How Long Should You Send Direct Mail Letters?
My policy has always been that I continue to send folks my direct mail until I buy the house, someone else buys the house or they ask to be taken off the list. I have to tell you, if you are giving up on people quickly then you are shooting yourself in the foot! Time and time again those unmotivated sellers have suddenly become very “motivated sellers”. All things change over time.
From Unmotivated to Motivated
One of the calls I got was from a fellow that had accepted an offer on his house that was $10,000 more than my offer. I told him at the time that if for any reason that offer didn’t work out, he could call me and I would buy the house. Well it seems that the buyers just kept putting him off and wouldn’t close. He mentioned when he called that he had just gotten another letter from me and decided to accept my previous offer. Money was no longer the deciding factor. Getting rid of the house before the big winter heat bills had become more important. He also lived in Florida and was just tired of fooling with this house he had inherited in Kentucky.
The second call that I got was from a fellow that lived in a small town about an hour and a half from me. He had also inherited a house that was in a good rental area but was in bad condition. When I gave him my original offer he said very quickly that his two brothers (who were also heirs) would never take my offer. It was just too low. I told him that I understood completely that they had an amount they wanted, and then once again went over the list of repairs. Since he lived so far away from me and didn’t even own a computer or a fax machine, I went ahead and wrote up a sales and purchase contract for him to take with him. I told him that if for any reason things changed, he would already have my offer in writing. We had a pleasant conversation and I wished him well before I left. Four days passed before I got the call. They had decided to accept my offer. I had a feeling that might happen.
Leave Some Good Karma Behind
I have had such good luck with probates and absentee owners over the past few years. When someone inherits a house or already owns a house that is not in their city, they will almost certainly come to a point when they become motivated sellers. When that time comes, I want to be the person that gets the call.
Why do I think they call me back, sometimes after a year or more after the initial call? I can tell you what I think the reasons are.
-First and foremost, I continue to mail these folks long after most other investors have given up.

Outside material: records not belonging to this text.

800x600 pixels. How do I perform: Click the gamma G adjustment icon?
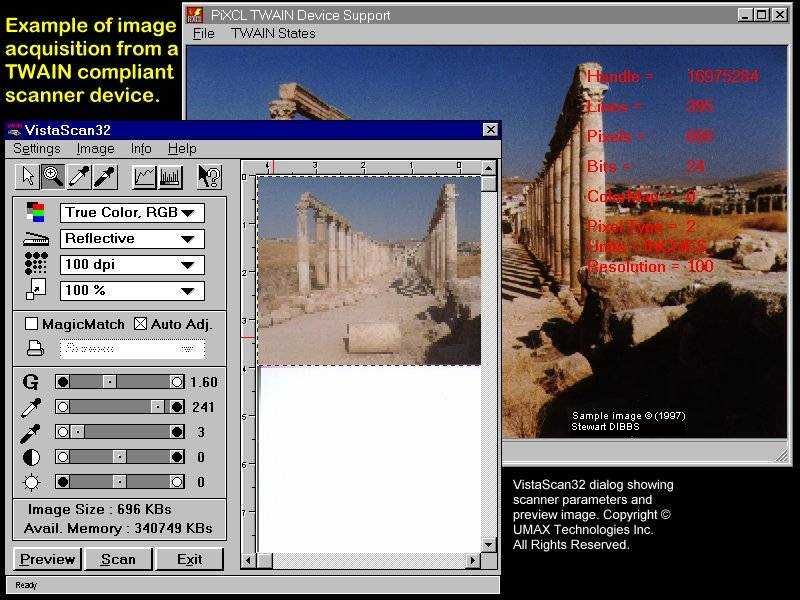click(30, 381)
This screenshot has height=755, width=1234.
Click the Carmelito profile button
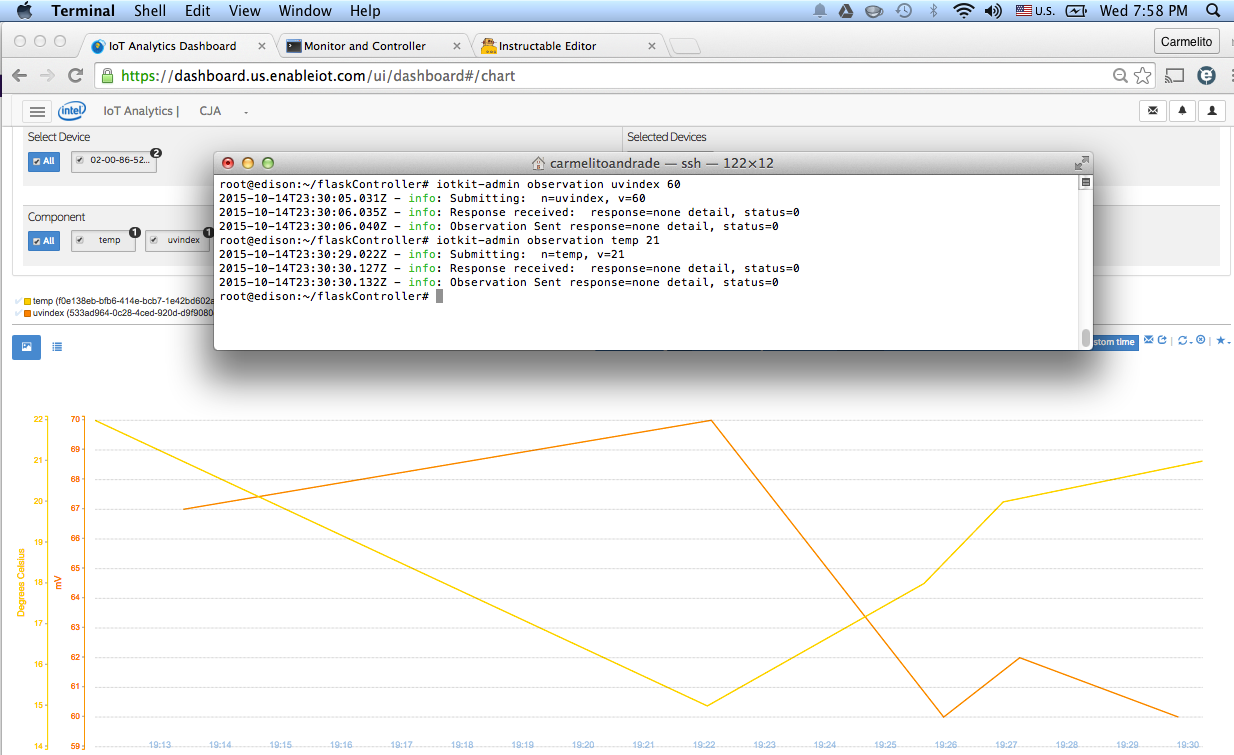(x=1186, y=41)
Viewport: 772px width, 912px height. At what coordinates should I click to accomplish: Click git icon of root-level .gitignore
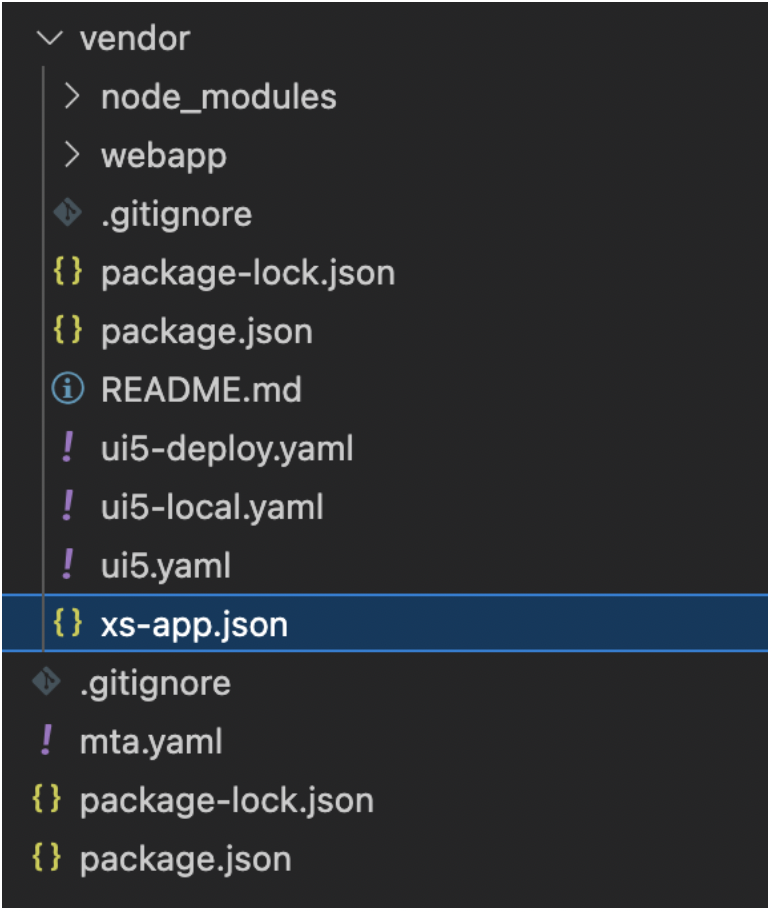(47, 682)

-Secondly, I always treat people with respect. I try very hard to build a strong rapport with them so that they think of me a friend. If they have objections to my offer, I listen and don’t discount the way they feel or the reasons for their objections. I empathize with the way they are feeling, but I try to make them understand that I have to make solid business decisions.
-The last thing that I do is I always “leave the door open”. It’s not enough to just assume that they know they can call you if they suddenly come to their senses. Wish them luck with their plans and tell them to give you a call if their situation changes.
I believe that when you walk away from negotiating with sellers, it is critical to the long term success of your business to leave behind a good impression of both you and your business. If you get the house in the process, then that's icing on the cake. One thing I know for sure is that good karma always finds its way back to you.